(Problem statement) Please give the whole listing again word for word, and drop any pictures it holds.

(Source data)
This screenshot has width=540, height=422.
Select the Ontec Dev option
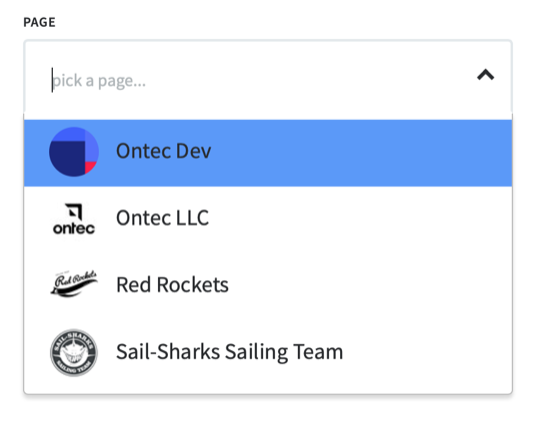point(268,153)
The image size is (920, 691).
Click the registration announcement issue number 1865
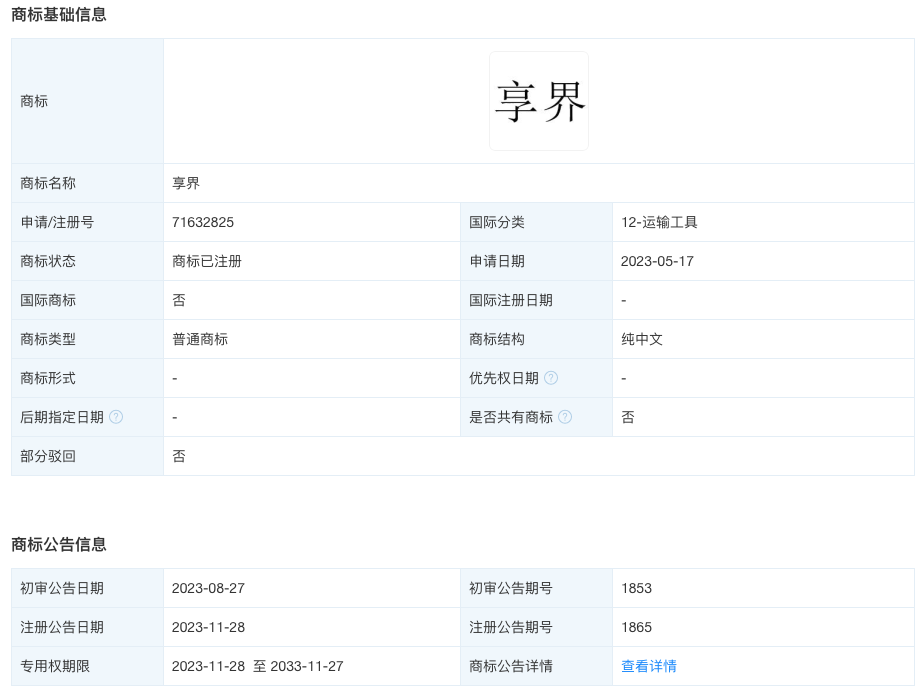[x=636, y=627]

(Output below)
This screenshot has width=540, height=422.
Select the Ontec Dev option
point(268,153)
The image size is (920, 691).
Click the registration announcement issue number 1865
[x=636, y=627]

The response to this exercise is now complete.